WHAT THE TASK REQUIRES:
Only the lines from the one containing "The image size is (617, 482)." through the last line of the data below belong in your answer, copied exactly and without pictures.

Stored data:
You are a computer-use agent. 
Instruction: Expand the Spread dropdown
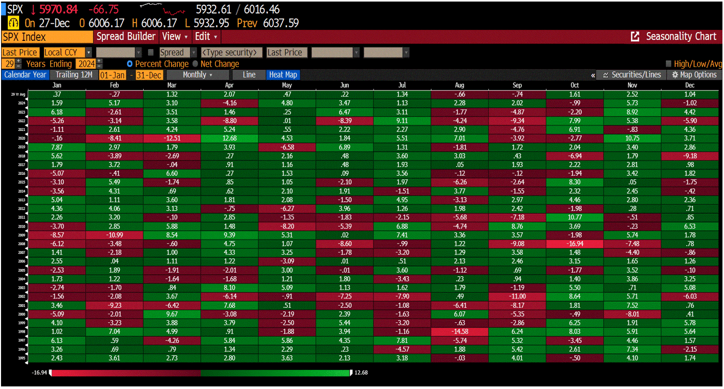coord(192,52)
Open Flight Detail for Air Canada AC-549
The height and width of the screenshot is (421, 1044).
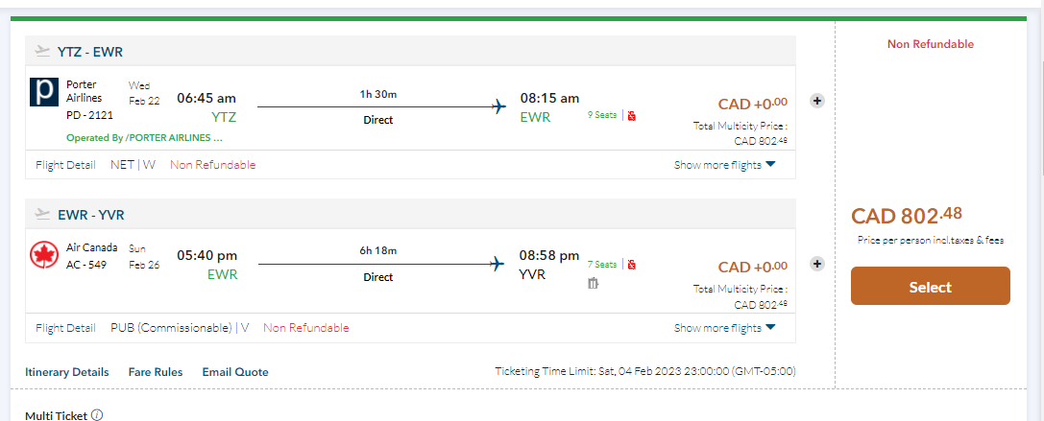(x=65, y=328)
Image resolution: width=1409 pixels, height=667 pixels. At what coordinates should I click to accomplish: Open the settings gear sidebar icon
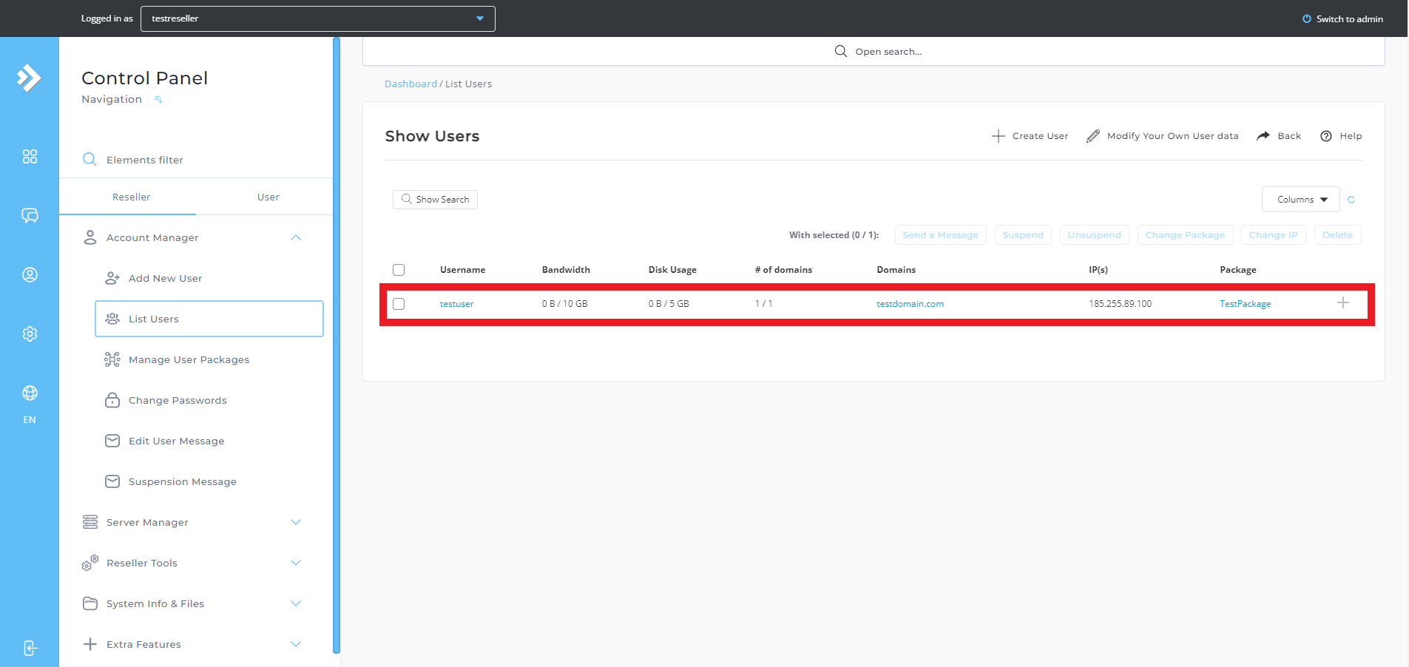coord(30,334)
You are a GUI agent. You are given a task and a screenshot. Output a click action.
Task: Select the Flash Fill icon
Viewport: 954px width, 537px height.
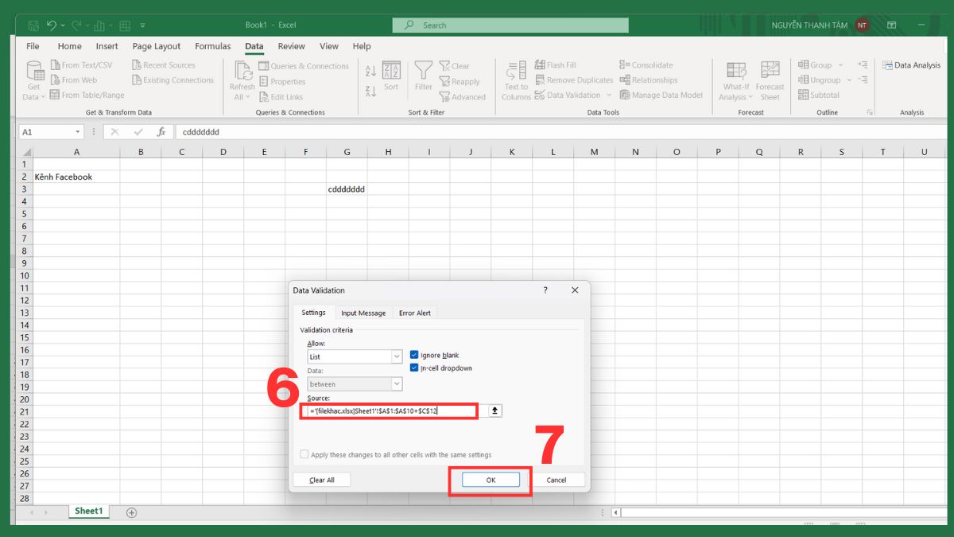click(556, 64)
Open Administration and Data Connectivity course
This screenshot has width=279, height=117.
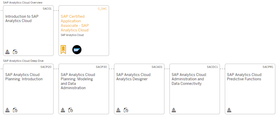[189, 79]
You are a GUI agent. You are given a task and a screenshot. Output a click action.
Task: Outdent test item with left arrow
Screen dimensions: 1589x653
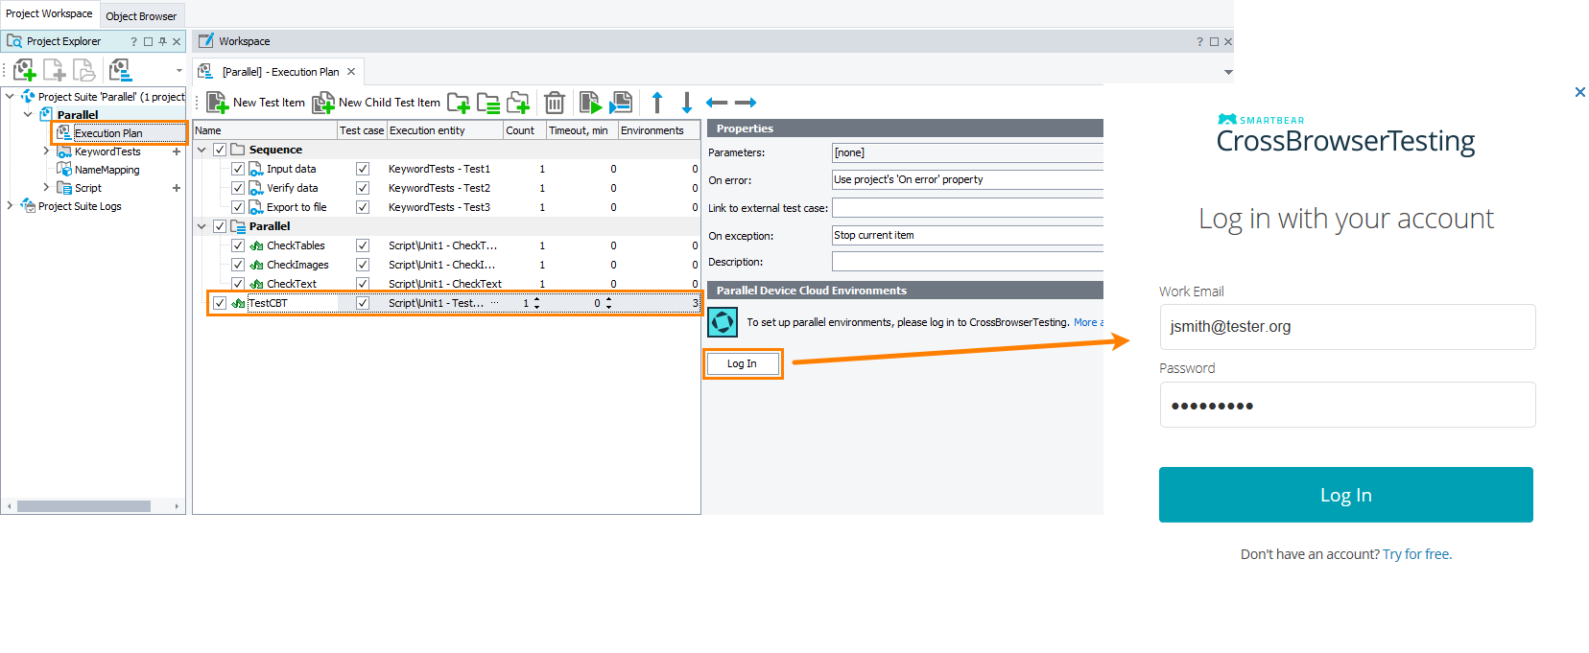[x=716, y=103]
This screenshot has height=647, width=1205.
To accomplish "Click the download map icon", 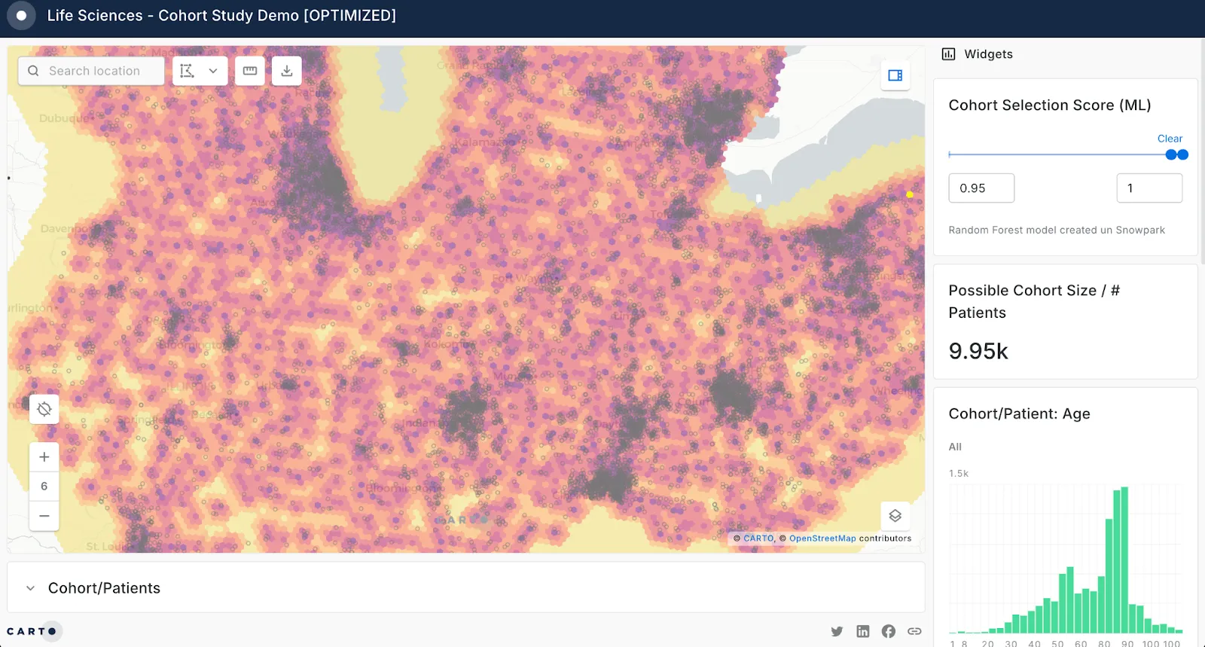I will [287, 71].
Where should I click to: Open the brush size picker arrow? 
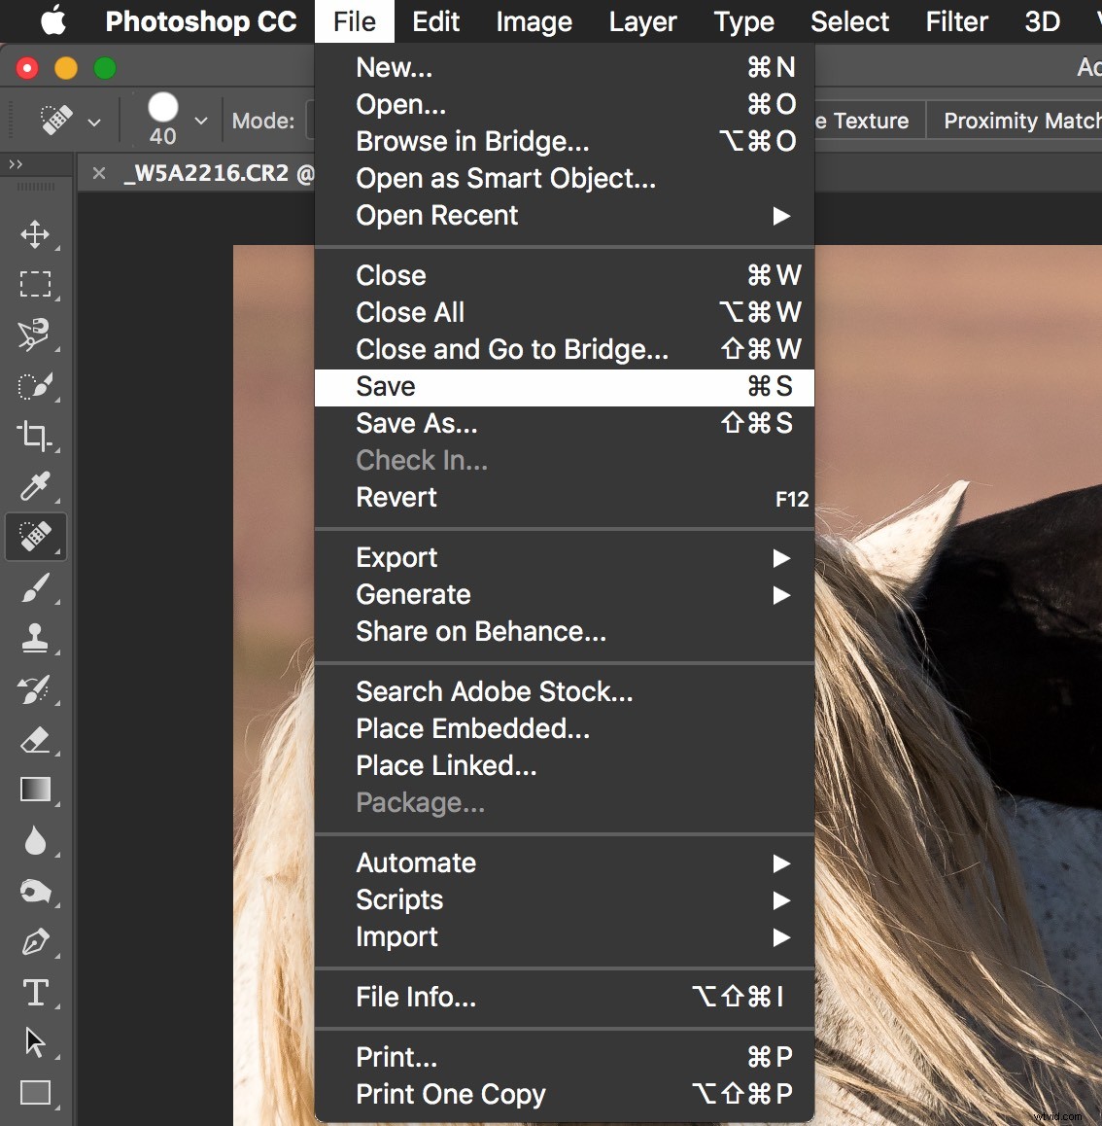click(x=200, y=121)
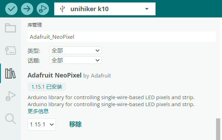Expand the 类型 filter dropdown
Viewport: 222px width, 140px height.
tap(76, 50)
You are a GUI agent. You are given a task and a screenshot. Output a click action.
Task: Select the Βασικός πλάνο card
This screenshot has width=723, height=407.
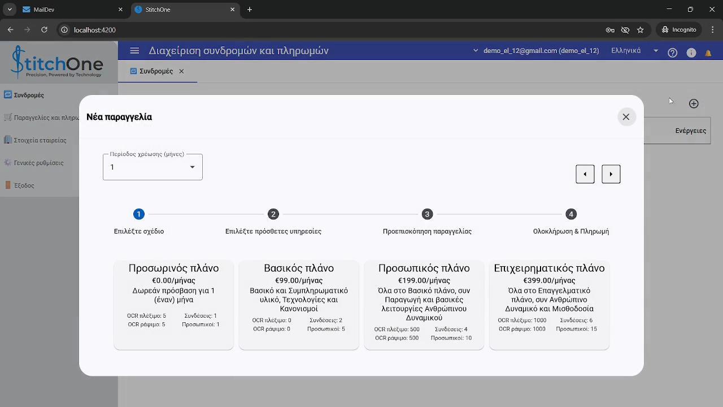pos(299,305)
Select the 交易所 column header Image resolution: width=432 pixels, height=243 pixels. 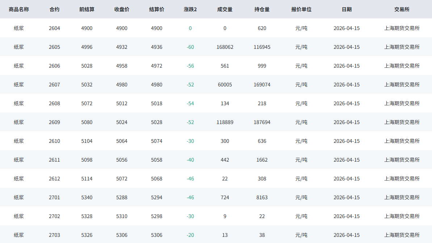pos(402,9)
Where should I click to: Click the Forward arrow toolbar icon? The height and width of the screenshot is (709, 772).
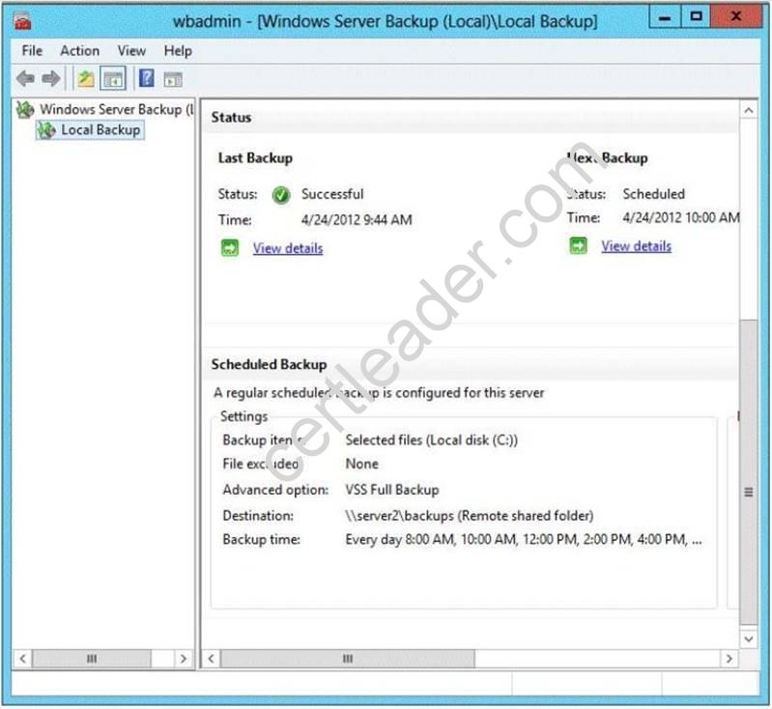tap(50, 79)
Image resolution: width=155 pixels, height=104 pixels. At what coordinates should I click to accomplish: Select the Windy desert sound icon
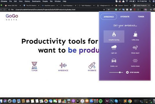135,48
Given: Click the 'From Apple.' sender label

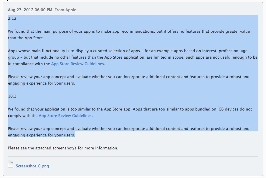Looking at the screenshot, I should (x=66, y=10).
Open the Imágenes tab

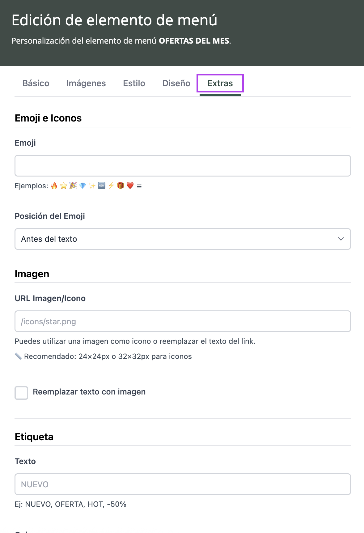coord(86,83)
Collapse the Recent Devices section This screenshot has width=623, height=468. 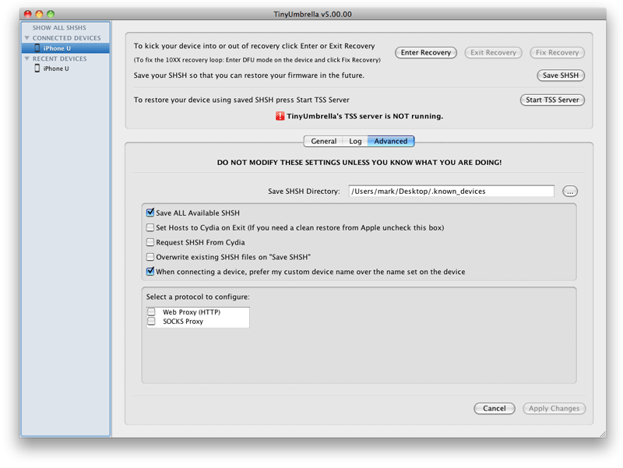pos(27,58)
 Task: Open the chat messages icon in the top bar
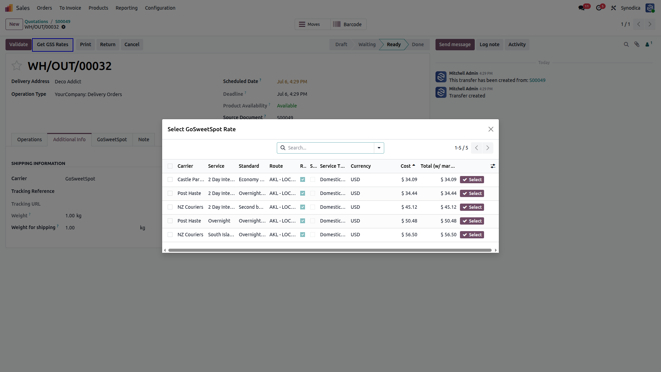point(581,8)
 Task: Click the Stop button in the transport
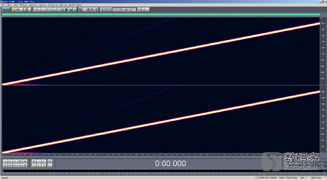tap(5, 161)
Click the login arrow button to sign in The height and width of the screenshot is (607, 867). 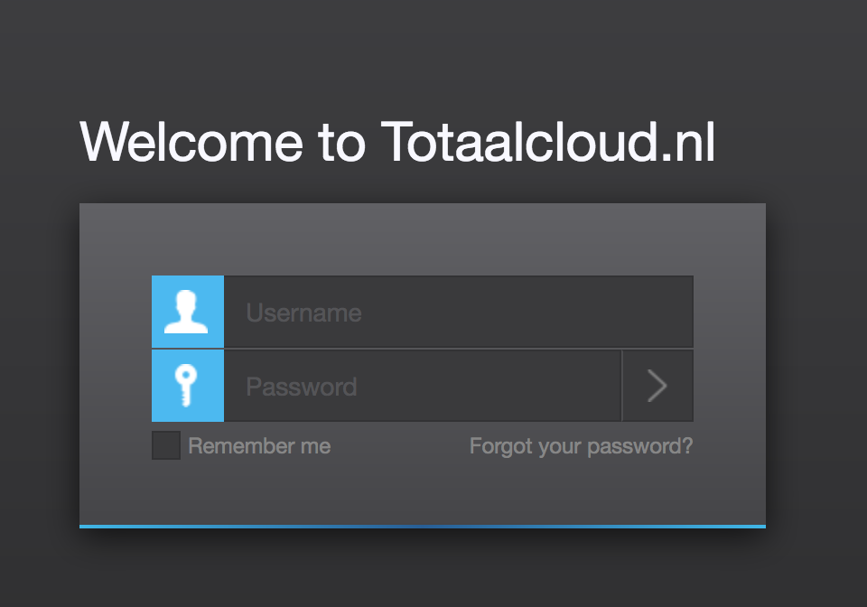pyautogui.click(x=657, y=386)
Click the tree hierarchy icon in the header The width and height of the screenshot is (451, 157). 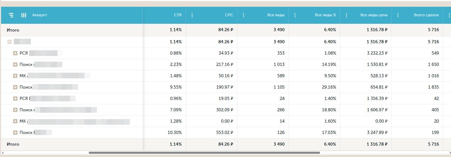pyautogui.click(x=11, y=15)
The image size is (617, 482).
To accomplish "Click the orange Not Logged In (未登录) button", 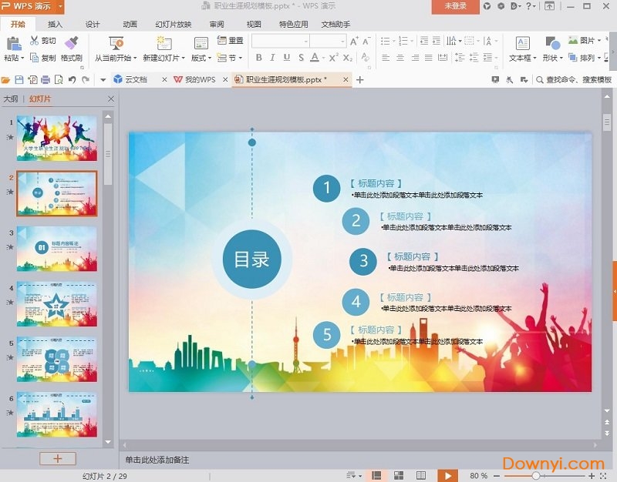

TASK ANSWER:
The image size is (617, 482).
To accomplish "Click the orange Not Logged In (未登录) button", 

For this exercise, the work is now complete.